▶ The problem: The answer must repeat every record exactly, with no pictures in it.

▶ Data shown:
——————————
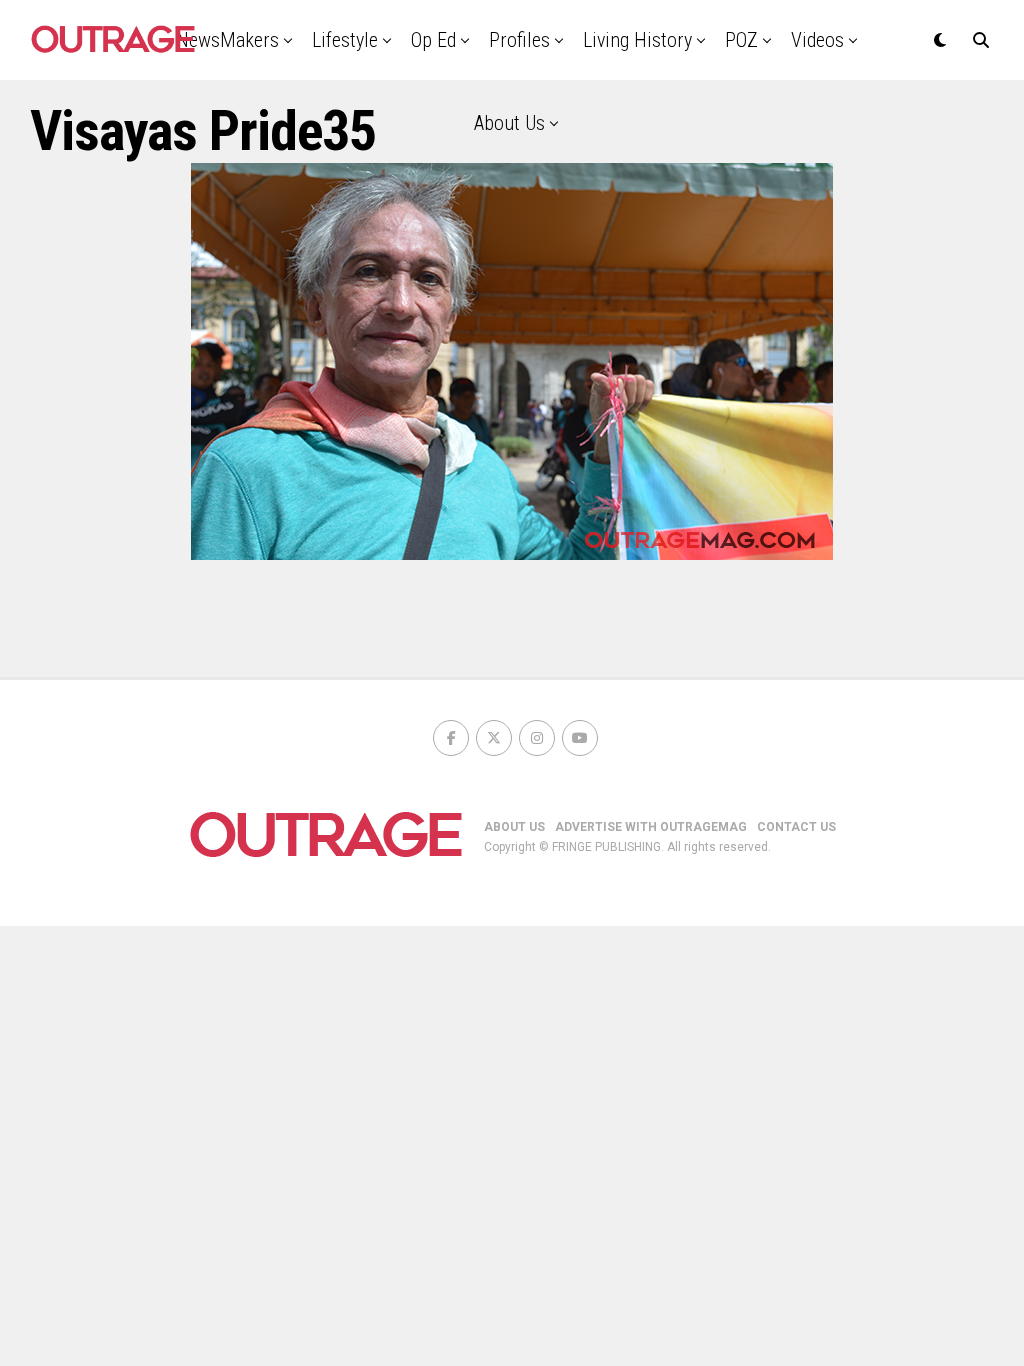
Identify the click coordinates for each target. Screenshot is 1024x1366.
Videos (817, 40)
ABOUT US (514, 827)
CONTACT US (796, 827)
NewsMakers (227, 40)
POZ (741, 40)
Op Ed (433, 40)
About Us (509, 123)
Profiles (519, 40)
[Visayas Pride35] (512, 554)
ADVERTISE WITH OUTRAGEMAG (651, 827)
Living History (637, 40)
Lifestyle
——————————
▶ Result:
Identify the click coordinates for each target. Screenshot is 1024x1366.
Videos (817, 40)
ABOUT US (514, 827)
CONTACT US (796, 827)
NewsMakers (227, 40)
POZ (741, 40)
Op Ed (433, 40)
About Us (509, 123)
Profiles (519, 40)
[Visayas Pride35] (512, 554)
ADVERTISE WITH OUTRAGEMAG (651, 827)
Living History (637, 40)
Lifestyle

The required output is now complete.